* _抜粋_:
╭──

リズボン家の美しい5人姉妹。一番下の13歳のセシリアの自殺未遂から1年の間に自殺してしまった5人姉妹。彼女達のことと自分たちの少年時代を回想していくナレーター(ジョバンニ・リビジ)の声で話が進んでいきます。
何年たっても、何故なのか分からない彼女達の自殺。
彼らに分からないように、同じ年代でありながらもわたしにも分からない彼女達の自殺。

自分たちの通う学校の数学の教師の父親。少し、厳格すぎる母親。

数学の教師らしく計ったようにそろった13歳から17歳までの仲の良い年子の5人姉妹。
何が原因かと考えれば、彼女達が年子で仲の良い5人姉妹だったということくらいかもしれない。

幼いころから5人姉妹は5人でひとくくりのような生活をしてきたのではないか?
異姓の兄弟がいれば違ったかもしれない。年が少し離れていたら違ったかもしれない。
2人か3人だったら違っていたかもしれない。

思春期、友人を含めてたくさんの他人と話したり接したりすることで、家族というひとくくりの世界観から自分を中心とした別の世界ができあがっていく時期かもしれない。
親が作った世界から一歩二歩と外の世界へ進んでいく時期かもしれない。

姉妹で世界が出来上がってしまっているので、どこにも飛び出すことが出来ない。
彼女たちもその世界に満足しているのか、彼女達の友人の姿はどこにも出てこない。

セシリアの自殺は何だったのか、現実からの逃避だったのか、メキシコから来たドミニクへの恋心が原因の自殺なのか、彼のマネをして飛び降りてみようとした事故なのか、何かにびっくりして足を踏み外した事故だったのかもしれない。
町中のニレの木に貼られた赤い紙。病気に犯されて、生きたまま、切られてしまう運命を背負ったニレの木々。

13歳のセシリアが自殺してしまったあと。何故かを考えることもなく、とじこもり、残った娘たちにより厳しく接することを選んだ母親。神父さん(スコット・グレン)はどんなアドバイスをしたのだろうか。

気持ちが外を向くのではなく、セシリアを欠いても5人の絆の深みにはまってしまった姉妹。

その世界がかわったかもしれない出来事。トリップ(ジョシュ・ハートネット)がラックス(キルステン・ダンスト)に恋したことから外の世界へ出る機会を得たかのように思われたのもつかのま。
トリップはラックスを抱いたことで、恋の熱病が冷めてしまう。
何かの中毒者の病院での治療中と思われる、大人になったトリップ(マイケル・パレ)が語る。

朝帰りしたラックスに、より厳しい生活をしいる母親。ラックスにだけではなく、やはり4人ひとまとめで家に閉じこめてしまう母親。この母親にとって娘たちは一体何なんだろう。

╰──

(保存済みエントリ)
╭──

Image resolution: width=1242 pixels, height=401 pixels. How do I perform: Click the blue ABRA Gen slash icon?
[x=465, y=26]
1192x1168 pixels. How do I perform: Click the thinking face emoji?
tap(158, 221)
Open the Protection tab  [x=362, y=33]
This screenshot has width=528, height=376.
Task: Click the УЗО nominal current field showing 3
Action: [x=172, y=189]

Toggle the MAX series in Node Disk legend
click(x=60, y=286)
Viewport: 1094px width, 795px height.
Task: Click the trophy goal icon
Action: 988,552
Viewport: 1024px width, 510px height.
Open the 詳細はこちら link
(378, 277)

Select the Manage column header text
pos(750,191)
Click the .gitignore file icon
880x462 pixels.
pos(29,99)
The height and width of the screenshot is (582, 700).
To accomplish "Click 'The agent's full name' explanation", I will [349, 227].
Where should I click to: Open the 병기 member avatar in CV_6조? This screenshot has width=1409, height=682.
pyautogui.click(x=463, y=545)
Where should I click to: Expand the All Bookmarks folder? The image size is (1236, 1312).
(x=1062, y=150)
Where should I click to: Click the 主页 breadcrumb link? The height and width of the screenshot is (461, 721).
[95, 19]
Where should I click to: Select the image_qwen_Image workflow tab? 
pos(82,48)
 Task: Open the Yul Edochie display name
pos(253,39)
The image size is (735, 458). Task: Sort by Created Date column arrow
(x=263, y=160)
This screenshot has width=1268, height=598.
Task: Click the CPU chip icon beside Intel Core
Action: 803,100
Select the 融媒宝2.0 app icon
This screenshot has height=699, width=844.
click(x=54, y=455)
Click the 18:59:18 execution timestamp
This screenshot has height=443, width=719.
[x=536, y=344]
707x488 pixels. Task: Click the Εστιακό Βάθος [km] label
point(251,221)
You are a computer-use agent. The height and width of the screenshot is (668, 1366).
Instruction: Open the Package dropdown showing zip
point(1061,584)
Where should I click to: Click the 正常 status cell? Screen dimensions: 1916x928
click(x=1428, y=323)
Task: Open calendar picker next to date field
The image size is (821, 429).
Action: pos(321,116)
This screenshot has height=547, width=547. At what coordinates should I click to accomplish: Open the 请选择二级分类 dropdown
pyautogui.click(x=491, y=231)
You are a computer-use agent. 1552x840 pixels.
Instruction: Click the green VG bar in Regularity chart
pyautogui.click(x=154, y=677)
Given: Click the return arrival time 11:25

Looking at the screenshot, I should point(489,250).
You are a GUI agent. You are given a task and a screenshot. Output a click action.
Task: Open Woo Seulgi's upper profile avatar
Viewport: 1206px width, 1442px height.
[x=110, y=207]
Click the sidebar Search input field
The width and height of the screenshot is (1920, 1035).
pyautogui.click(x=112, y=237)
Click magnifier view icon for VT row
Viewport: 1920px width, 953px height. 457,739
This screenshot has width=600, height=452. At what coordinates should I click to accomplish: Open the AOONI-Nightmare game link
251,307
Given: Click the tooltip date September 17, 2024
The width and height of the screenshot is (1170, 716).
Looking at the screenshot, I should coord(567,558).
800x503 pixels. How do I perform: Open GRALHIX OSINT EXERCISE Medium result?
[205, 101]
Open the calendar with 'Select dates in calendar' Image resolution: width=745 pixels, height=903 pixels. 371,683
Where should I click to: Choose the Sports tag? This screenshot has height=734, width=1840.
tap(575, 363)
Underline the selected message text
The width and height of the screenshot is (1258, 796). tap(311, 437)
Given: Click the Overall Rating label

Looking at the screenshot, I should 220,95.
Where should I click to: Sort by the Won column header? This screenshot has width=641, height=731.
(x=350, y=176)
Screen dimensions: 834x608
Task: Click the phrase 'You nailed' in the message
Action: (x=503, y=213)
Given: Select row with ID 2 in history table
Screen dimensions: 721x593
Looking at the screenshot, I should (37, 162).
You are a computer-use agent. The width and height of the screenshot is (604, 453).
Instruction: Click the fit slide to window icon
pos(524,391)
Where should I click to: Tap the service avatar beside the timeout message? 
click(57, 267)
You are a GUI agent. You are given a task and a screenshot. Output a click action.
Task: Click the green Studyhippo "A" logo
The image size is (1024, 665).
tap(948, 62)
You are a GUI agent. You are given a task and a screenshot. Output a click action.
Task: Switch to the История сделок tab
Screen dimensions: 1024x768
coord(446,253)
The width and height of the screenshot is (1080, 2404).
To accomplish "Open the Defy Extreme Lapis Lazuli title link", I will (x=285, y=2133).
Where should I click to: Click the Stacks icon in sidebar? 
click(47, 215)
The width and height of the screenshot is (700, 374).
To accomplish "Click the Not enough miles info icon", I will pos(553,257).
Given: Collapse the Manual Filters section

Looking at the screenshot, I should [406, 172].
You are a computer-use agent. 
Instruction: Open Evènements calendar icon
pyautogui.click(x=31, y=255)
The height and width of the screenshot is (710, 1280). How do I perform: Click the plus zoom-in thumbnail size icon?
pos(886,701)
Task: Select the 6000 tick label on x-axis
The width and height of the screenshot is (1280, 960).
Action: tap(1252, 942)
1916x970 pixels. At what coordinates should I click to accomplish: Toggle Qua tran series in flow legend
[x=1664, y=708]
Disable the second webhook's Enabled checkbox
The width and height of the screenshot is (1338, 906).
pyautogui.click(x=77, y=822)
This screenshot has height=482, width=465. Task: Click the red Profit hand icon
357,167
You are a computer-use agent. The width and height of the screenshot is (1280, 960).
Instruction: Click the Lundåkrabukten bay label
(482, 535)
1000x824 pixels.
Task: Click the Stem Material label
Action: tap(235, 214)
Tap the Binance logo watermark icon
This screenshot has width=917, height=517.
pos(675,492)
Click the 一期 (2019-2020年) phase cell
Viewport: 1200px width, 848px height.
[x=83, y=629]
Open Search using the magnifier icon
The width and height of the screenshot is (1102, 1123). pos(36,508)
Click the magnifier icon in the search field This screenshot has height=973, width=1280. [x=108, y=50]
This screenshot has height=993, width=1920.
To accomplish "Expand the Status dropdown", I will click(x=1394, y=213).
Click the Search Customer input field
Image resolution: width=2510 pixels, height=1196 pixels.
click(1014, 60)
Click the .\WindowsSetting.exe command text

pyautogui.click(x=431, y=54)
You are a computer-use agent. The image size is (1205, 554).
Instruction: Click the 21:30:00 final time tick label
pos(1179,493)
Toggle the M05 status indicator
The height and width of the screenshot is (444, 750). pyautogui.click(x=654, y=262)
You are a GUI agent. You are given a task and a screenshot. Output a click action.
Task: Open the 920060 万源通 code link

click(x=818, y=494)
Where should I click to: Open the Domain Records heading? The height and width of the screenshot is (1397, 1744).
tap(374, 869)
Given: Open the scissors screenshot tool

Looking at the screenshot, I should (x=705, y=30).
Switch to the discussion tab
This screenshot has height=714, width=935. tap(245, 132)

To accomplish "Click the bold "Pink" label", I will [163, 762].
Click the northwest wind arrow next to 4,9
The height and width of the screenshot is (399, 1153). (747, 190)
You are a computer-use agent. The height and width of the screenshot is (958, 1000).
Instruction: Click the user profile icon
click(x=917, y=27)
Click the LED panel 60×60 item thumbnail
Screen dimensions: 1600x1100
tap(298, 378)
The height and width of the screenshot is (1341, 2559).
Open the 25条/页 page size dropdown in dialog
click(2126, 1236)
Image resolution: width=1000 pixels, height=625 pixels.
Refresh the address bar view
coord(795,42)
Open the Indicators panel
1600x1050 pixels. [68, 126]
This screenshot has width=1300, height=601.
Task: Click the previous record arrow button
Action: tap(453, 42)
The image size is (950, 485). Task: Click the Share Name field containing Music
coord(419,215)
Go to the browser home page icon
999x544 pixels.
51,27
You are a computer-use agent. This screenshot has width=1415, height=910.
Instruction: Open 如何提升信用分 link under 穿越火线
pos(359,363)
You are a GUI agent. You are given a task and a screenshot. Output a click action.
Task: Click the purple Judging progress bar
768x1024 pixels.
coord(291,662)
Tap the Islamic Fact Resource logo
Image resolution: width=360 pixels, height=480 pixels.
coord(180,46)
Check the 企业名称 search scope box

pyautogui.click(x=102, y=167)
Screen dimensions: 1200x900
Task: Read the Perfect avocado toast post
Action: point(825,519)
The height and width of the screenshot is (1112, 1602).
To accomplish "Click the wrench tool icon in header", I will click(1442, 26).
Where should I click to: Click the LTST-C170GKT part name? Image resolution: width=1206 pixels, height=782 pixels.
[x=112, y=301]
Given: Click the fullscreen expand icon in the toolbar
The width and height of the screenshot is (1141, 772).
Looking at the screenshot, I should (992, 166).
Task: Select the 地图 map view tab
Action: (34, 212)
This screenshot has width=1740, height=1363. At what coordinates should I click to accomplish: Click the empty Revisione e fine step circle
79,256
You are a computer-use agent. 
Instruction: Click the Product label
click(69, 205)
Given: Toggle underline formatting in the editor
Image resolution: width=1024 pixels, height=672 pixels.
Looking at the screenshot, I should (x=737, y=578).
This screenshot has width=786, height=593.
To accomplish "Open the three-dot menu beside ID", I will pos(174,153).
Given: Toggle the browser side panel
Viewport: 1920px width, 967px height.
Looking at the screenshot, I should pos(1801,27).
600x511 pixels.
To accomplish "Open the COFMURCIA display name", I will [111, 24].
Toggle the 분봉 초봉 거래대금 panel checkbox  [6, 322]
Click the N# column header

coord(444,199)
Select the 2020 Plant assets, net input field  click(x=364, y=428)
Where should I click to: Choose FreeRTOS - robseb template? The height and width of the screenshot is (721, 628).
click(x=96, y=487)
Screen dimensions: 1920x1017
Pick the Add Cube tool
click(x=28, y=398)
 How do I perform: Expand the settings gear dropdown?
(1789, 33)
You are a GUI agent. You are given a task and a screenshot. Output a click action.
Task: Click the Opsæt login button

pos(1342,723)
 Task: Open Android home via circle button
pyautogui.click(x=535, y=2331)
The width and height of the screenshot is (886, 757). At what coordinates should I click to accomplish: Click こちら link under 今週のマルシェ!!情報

╰──

リズボン家の5人姉妹についての抜粋を、最後の一文のあとから書き継いでください。

末娘のセシリアの自殺からはじまって、妻の狂気じみた対処と、トリップとの交際を認めた自分が招いた不幸に、現実から逃避気味になってしまった父親。
4人になっても、まだ5人姉妹の影をひきずっている娘達の姿に気がつかない両親。

こんな状態になっても、親に反抗するでもなく。家を飛びだすでもない姉妹たち。奔放に思える、ラックスでさえ、そういう行動にはでない。
母親にとって、彼女たちは玄関に飾った娘たちの初めての靴同様に、宝箱のなかのひとまとめの自分の宝石なのだろうか。子どもたちを、いつまでも自分の所有物のように思っている母親が悪いのか。
一家でただひとりの男性である父親がたよりないのか。
親離れ、家離れを出来ない彼女たちの心に問題があったのか。

外の世界に飛び出すことよりも、死ぬことを選んだ少女たち。

この話を回想しているのは、彼女たちの近くに住み、彼女達に憧れ、触れてみたいと思っていて、その願いが叶うのかと思った時に彼女達の死に遭遇した少年たちの中のひとり。
彼らの好奇心に似た恋心は、とても幼稚なものだったのだろう。

彼女達も彼女のまわりにいた少年たちも、大人になりきれずにいた時。

大人になりきれないままに死んでしまった5人姉妹。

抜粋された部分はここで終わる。